#### STUDY QUESTIONS
1/ Sum up the Torch post in two sentences.
2/ In one to three sentences, explain why the reviewer in the Torch post calls Cicely her least favorite character.
3/ Answer these questions from the Torch post.
(a) Which book began the adventure that Torch completes?
(b) How many extra giveaway entries come from commenting on the blog stops?
(c) What does Martin find a possible place for?
++++ EXERCISE PASSAGE ++++
Ivy’s personal journey also reflects some of my own recent experiences of caregiving, which can seem like an impossible task when the needs of our loved ones grow greater than our own strength and wisdom can bear. She has to learn, as I did, that the only solution is to ask for help and be willing to let others do it their own way, instead of trying to control everything ourselves.
Torch is the last book of the epic adventure that began with Swift and continued in Nomad, taking Ivy from the depths of obscurity to heights she never imagined, and from a life of loneliness to a love sweeter — and stranger — than she ever dreamed she’d find. It’s a story that’s close to my heart, and I hope it will find a place in yours and your family’s as well!
— R.J. Anderson


To celebrate her tour, R.J. is giving away the grand prize package of a signed bookplate, bookmarks, notecards, and a copy of either SWIFT, NOMAD or TORCH!! (winner’s choice)

Be sure to comment on the blog stops for nine extra entries into the giveaway! Click the link below to enter.

My Review:

What a great ending to this trilogy. I think I read all three books of The Flight and Flame Trilogy in the past couple of months. Yes, they're young adult stories, but they were done wonderfully that anyone of any age will want to read them.

I remember meeting Ivy in Swift. She was so naive although she'd lost her mom. There was so much she didn't know, but had to learn quickly over the ensuing stories. Heck, even that first book she had to pull herself up by the bootstraps and make some hard decisions.

In Torch she really had to show how much she'd learned since leaving the Delve. She'd lost so much since leaving and then being banned from ever returning, but she'd also gained a lot as well. I have to admit, I was disappointed in some of the characters of the story. The choices they made broke my heart and made me want to hug Ivy.

I loved seeing Mattock's faith in her and his allegiance to her even though he knew that she loved Martin. And Martin, could you ask for a more devoted Spiggan? lol Half-spriggan that is.

The overall story (even from all 3 books) shows what fear can do not just to one person, but to numerous people. How fear can lead us to do things we never would have, how it changes us, how it causes us to hurt others when we might not have otherwise. Like Ivy, it's important to surround ourselves with people who will speak truth even when it's hard to hear and when we don't understand their reasoning.

I also appreciated that there was a greater turn towards a Creator for Ivy in Torch. While it really hasn't been mentioned, although alluded to, I liked that Ivy put more stock in One greater than her before she had to face Betony again.

A lot happens in this story with all of the characters, which I don't want to give away. Martin finds a possibly place for the piskeys to live safely, but finds something unexpected. Those who are against Ivy still surprise me. Her sister, Cicely never ceases to annoy the life out of me. Honestly, she's a brat who needs a cold splash of reality. She wants her way every moment we see her and if she doesn't get it she's snotty and responds out of selfishness. She's actually my least favorite character. lol And when I say that I mean because of how the author wrote her. :)

I think this is fun story with some really important situations for kids and adults alike to learn from. Not everyone is the same and we should be willing to learn from those who are different from us. Not only that, but be willing to live united and at peace.
++++ SOURCE MATERIAL ++++
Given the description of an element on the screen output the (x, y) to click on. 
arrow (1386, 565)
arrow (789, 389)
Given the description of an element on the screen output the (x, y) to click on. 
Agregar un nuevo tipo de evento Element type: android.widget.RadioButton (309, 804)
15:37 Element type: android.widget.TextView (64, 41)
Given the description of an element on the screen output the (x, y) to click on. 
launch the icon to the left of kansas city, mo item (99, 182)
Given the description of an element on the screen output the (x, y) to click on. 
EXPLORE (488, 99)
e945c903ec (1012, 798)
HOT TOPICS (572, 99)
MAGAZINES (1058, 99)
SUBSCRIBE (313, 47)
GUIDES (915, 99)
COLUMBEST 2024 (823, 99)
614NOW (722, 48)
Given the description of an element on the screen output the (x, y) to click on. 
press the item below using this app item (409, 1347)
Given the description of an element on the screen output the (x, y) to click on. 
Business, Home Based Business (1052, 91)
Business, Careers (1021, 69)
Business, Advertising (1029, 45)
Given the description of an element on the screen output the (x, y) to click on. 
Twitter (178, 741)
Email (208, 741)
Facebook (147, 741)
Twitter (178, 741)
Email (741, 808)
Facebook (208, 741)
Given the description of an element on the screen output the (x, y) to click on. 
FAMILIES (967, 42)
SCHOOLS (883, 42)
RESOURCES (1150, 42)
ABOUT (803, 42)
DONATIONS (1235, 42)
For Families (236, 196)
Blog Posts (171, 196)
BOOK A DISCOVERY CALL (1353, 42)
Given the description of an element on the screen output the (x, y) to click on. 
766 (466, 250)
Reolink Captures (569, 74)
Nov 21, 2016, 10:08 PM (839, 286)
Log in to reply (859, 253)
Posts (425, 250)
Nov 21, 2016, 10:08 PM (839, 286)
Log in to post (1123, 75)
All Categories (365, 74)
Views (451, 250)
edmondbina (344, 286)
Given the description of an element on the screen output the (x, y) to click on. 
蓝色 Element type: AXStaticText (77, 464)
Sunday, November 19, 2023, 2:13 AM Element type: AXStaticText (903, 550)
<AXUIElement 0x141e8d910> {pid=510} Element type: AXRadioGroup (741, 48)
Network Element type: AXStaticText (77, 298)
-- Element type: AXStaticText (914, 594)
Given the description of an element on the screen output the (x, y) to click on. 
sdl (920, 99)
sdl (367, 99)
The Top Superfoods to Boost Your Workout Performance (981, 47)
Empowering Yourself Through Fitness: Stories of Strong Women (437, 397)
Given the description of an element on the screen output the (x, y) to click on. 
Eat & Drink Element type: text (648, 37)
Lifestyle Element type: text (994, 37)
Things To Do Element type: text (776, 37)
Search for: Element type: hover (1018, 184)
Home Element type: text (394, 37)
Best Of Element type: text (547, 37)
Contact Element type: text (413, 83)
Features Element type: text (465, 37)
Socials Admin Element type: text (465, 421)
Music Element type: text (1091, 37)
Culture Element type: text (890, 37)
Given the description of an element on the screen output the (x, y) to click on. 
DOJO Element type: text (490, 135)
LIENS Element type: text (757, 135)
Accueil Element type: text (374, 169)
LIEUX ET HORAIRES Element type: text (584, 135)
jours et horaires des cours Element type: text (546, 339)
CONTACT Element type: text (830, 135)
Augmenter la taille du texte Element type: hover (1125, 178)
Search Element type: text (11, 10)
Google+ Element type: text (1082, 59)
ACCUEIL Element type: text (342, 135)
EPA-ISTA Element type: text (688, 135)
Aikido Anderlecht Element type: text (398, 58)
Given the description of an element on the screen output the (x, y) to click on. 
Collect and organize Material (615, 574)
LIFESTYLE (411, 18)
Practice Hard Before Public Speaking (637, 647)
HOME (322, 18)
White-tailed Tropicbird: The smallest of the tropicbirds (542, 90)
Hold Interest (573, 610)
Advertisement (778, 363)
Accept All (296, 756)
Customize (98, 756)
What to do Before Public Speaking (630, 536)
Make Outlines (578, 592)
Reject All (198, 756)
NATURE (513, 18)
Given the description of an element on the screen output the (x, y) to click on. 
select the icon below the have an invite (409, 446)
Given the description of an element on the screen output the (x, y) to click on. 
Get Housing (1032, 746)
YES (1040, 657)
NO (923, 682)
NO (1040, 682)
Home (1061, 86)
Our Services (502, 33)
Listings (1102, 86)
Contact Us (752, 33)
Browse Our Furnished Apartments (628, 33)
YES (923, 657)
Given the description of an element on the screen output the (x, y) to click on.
++++
#### TASK RESULTS
1/ R.J. Anderson presents Torch as the last book of the adventure that began with Swift and continued in Nomad, and a giveaway offers a signed bookplate, bookmarks, notecards, and a copy of one of the three books. A review then calls it a great ending to the trilogy, noting how much Ivy has learned, how the story shows what fear can do to many people, and how kids and adults alike can learn from it.

2/ Cicely wants her way every moment she appears, and when she doesn't get it she is snotty and acts out of selfishness. The reviewer adds that she means this as a reaction to how the author wrote the character.

3/
(a) Swift
(b) Nine
(c) A place for the piskeys to live safely